Lactobacillus rhamnosus GG interacts with the enteric nervous system to accelerate gut transit in mice

The enteric nervous system (ENS) is organized into complex neuronal circuits that regulate gut homeostasis through crosstalk between brain-derived signals, the gut microbiota, the endocrine and the immune system. Although probiotics constitute a promising strategy for altering intestinal motility, a limited amount of research has looked in-depth at their effects on enteric neurobiology.

New mice research from scientists working at Atlanta VA Medical Centre at Emory University and the University of Michigan reveals that the probiotic Lactobacillus rhamnosus GG releases formylated peptides that modulate enteric neurons and accelerate gastrointestinal motility.

Chandrasekharan and colleagues explored the effects of L. rhamnosus GG (LGG)—a member of the normal gut microbiota widely used as a probiotic—on ENS and gastrointestinal motility in both germ-free and conventionally raised mice.

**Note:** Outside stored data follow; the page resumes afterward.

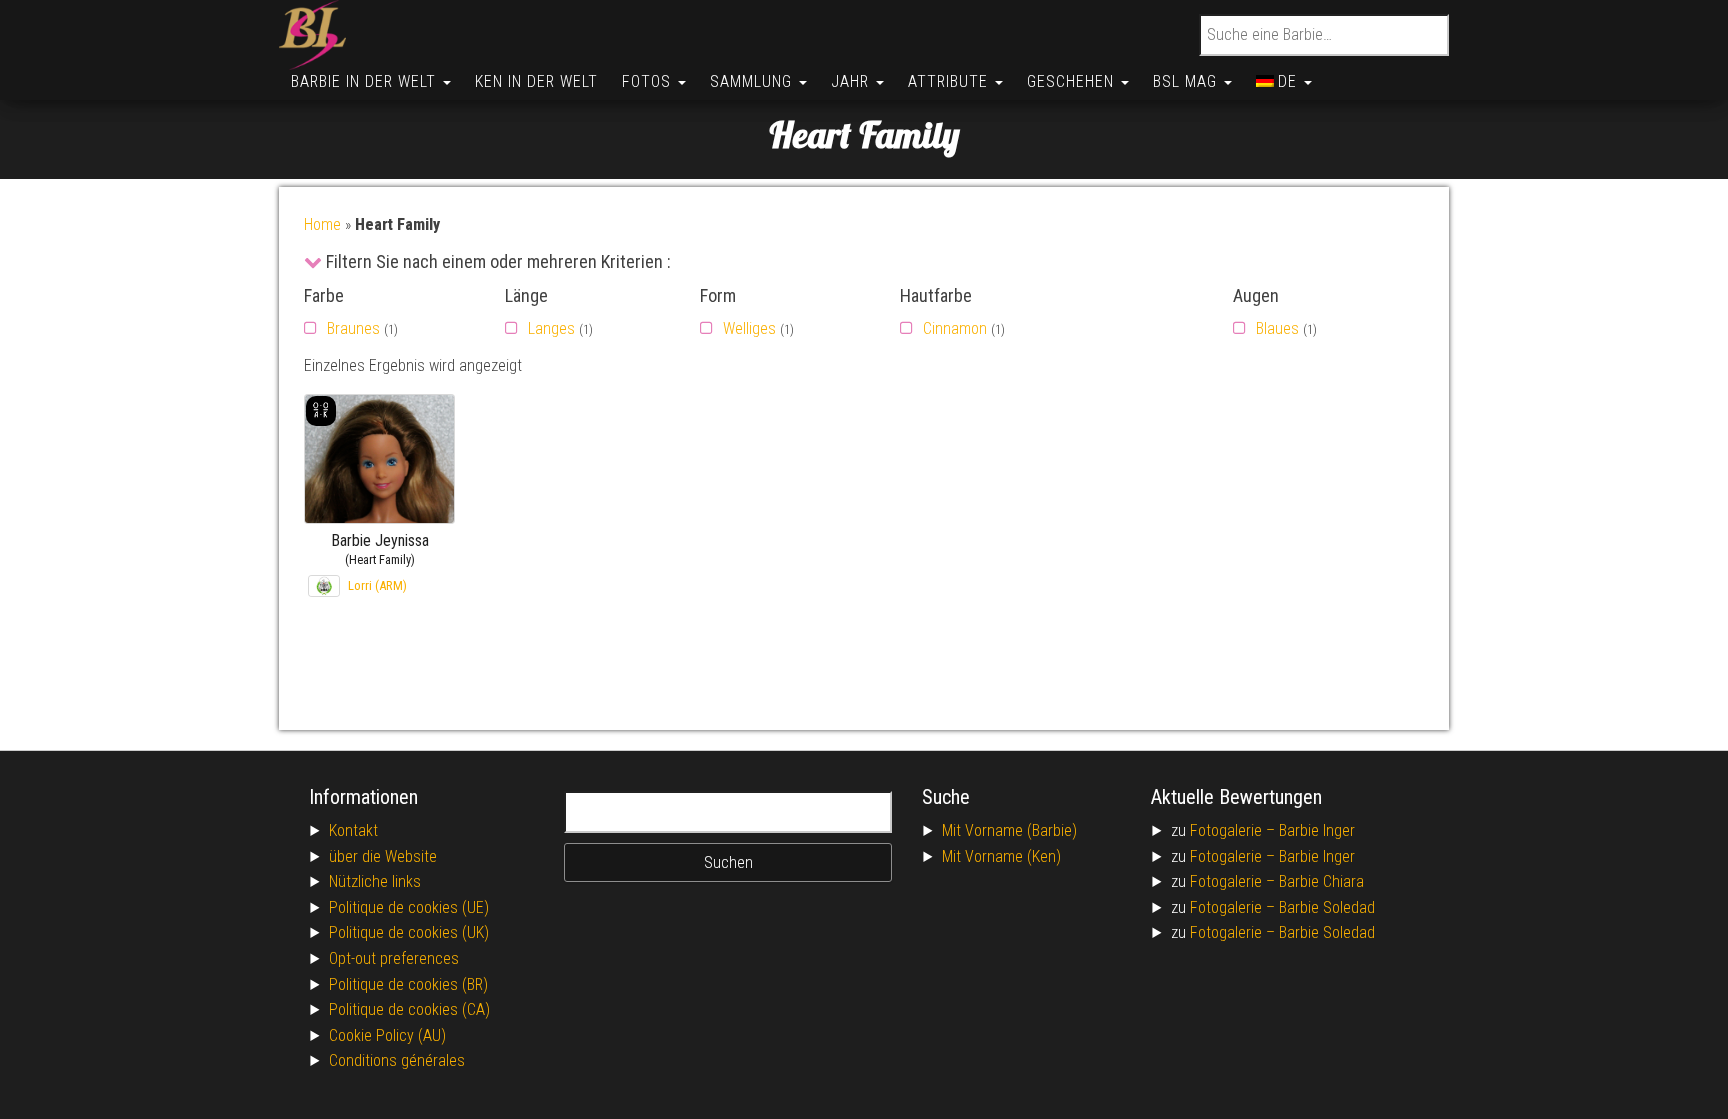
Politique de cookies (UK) (409, 932)
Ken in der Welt (536, 81)
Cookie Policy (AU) (387, 1035)
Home (322, 224)
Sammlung (753, 81)
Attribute (950, 81)
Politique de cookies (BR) (408, 984)
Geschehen (1073, 81)
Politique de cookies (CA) (409, 1009)
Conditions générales (397, 1060)
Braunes (353, 328)
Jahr (852, 81)
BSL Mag (1187, 81)
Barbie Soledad (1327, 907)
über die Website (383, 856)
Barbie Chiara (1321, 881)
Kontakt (353, 830)
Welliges (749, 328)
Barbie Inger (1317, 830)
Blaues (1277, 328)
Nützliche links (375, 881)
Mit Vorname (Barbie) (1009, 830)
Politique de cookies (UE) (409, 907)
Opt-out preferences (394, 958)
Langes (551, 328)
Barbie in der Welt (366, 81)
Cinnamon (955, 328)
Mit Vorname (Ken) (1001, 856)
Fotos (649, 81)
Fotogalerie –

The study of intestinal tissue revealed that acute gavage of LGG (at 10¹⁰ colony forming units) increased the production of reactive oxygen species leading to phosphorylation of the intracellular kinase MAPK1 in the myenteric plexus. These changes were accompanied by the remodeling of ENS circuits, as observed by an increase in the number of cholinergic neurons that innervate the muscular layer of the ileum.

In contrast, none of these changes were observed when an adhesion mutant strain of LGG was used, nor when LGG was administered together with the antioxidant N-acetyl cysteine. Thus, it seems that the acute effects of LGG on enteric neuronal signaling pathways occur in a contact- and redox-dependent fashion.

In an attempt to unravel the underlying mechanisms behind the effects of LGG on ENS, the authors administered formylated peptides to mice. These peptides can be produced by commensal gut bacteria and they stimulate enteroendocrine and enteric glia cells. The enteral administration of formylated peptides reproduced changes in the ENS driven by LGG, while such effects were not observed when LGG was administered to mice lacking the FPR1 surface receptor for formylated peptides, expressed on enteric neuronal cells.

Finally, daily gavage of LGG either for 1 or 2 weeks in conventionally raised mice led to an increase in stool frequency and a reduction in gut transit time, together with an increase in contractions of circular ileal muscle strips.

Taken together, these results suggest that LGG alters gut motility through contact with epithelia and redox-related mechanisms and by producing formylated peptides that signal through formyl peptide receptors on enteric neuronal cells to shape ENS structure and function.

These findings show the plasticity of the ENS and the role of the gut microbiota as an integrated element of ENS, which combines with intrinsic and extrinsic innervation to alter colonic motility. This research thus opens the way to potentially using probiotics to target the adhesion of commensal gut bacteria to the epithelia and the production of reactive oxygen species and receptors for formylated peptides on enteric neuronal cells. As such, this may help show the potential of probiotics for treating disorders with decreased gastrointestinal motility such as Parkinson’s disease, autism, and constipation-predominant irritable bowel syndrome, which have all been linked to imbalances in the gut microbiota.

Reference:

Chandrasekharan B, Saeedi BK, Alam A, et al. Interactions between commensal bacteria and enteric neurons, via FPR1 induction of ROS, increase gastrointestinal motility in mice. Gastroenterology. 2019; 157(1):179-92. doi: 10.1053/j.gastro.2019.03.045.